If you're looking for the TL;DR on Xi's visit with Putin, it is this: China's domination of Russia is complete.

(a 🧵)

I'm generally skeptical about official statements from summits -- especially between unaccountable autocrats -- but even so, the statements coming from the Xi-Putin summit in Moscow are remarkable, mostly because they are so one-sided.

First things first: The Chinese "peace plan" is a nothing-burger. Putin said it's a good place to start, "when the West and Kyiv are ready", knowing full well that a plan that leaves Ukrainian territory in Russian hands is a non-starter.

Unless something surprising happens when Xi calls Zelensky, this is a gift to Putin -- essentially permission from Beijing to keep fighting.

It is, though, Xi's only gift to Putin.

Xi praised Putin, touted strong relations with Russia, unity in the UNSC, and promised coordination on IT and natural resources trade.

And that's it.

Putin, by contrast, was almost obscenely generous -- and not just with his praise.

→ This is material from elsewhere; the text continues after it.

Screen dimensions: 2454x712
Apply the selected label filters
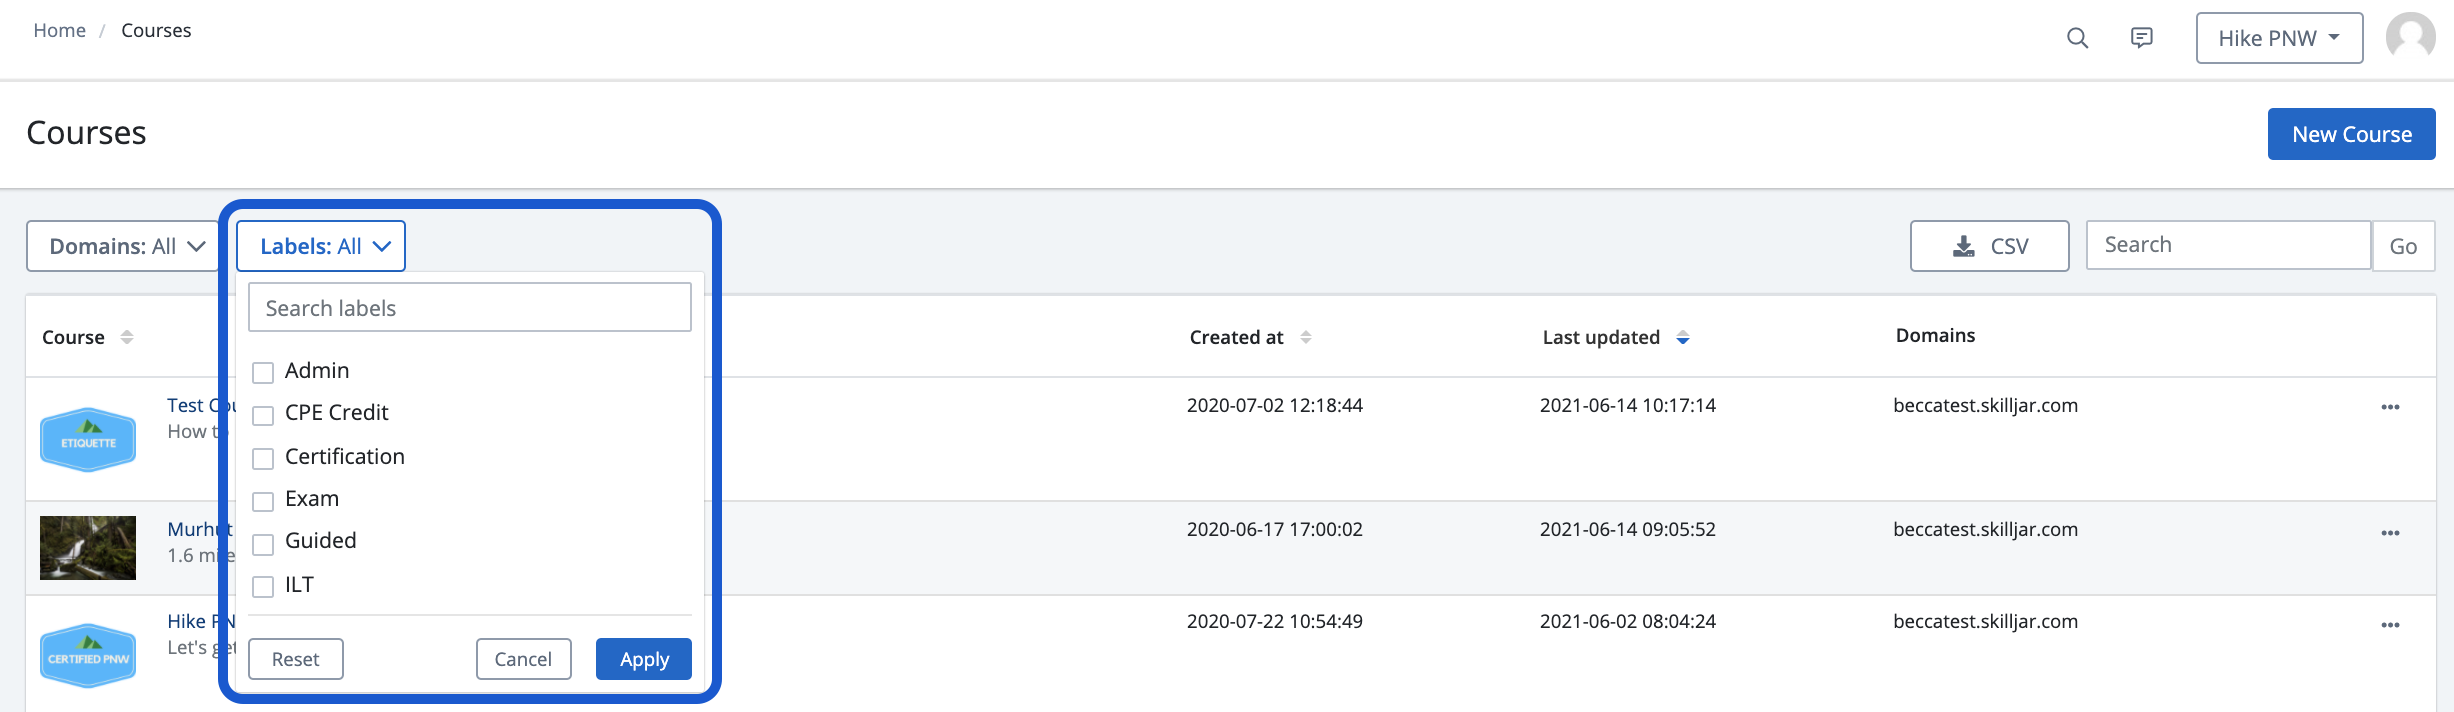click(644, 659)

Let's start with energy: he pledged completion of the Strength of Siberia 2 pipeline and more throughout to come for "uninterrupted" oil and gas deliveries to China.

While that might sound like a boon for Russia -- export revenue! -- it replaces structural dependence on Europe with structural dependence on China, at a time when Russia is a price taker for hydrocarbons. That's a strategic win for China.

Further, Putin announced a reorientation of agricultural trade towards China and a strategic role for China in developing Russia's far east and high north -- a move Putin's own security apparatus has long resisted (for obvious reasons). Again, strategic wins for China.

Further still, Russia offered to begin using Yuan in transactions with non-Western countries. I'm not convinced this will ever happen, but if it does, it strengthens the Yuan while undermining the Ruble. Note Xi didn't offer to start using Rubles.

And Russia offered Chinese companies first dibs on the assets of departing Western companies -- again strengthening China's presence in Russia, with no reciprocal strengthening of Russia's presence in China.

To be clear, there are situational benefits for Moscow in each of these things, and in others. But I'm struggling to come up with something that Xi wants from Putin that he didn't get -- and the list of things Putin wants from Xi and didn't get is considerable.

While there were undoubtedly agreements we are not meant to know about, there is no indication here of a significant increase in military support for Russia -- nor even of a willingness on Xi's part to ramp up diplomatic support. A swing and a miss for Putin.

While Putin offered privileged positions and subsidies, Xi didn't exactly come bearing investment. The most he put on the table economically was trade facilitation.

Rhetorically, too, the summit was lopsided. Putin praised Xi's successes in China and its leading role in the world. Xi said that Putin was a reliable partner.

Even Xi's endorsement of Putin's electoral chances in 2024 was, frankly, humiliating (coming from a man who doesn't even have to pretend to win an election).

Putin greeted Xi with a rhetorical bear hug. Xi gave Putin a pat on the head and told him to run along now and play.

This summit, then, brings home exactly how much Putin has lost. Prior to the war -- even after 2014 -- Putin occupied a position of strategic maneuverability. He could arbitrage between east and west, reaping windfalls for his regime along the way.

That's all gone now.

Putin tells his people he's fighting for Russia's sovereignty. In truth, he's mortgaged the Kremlin to Beijing.

The question now is one for Xi: What will he do with his newest acquisition?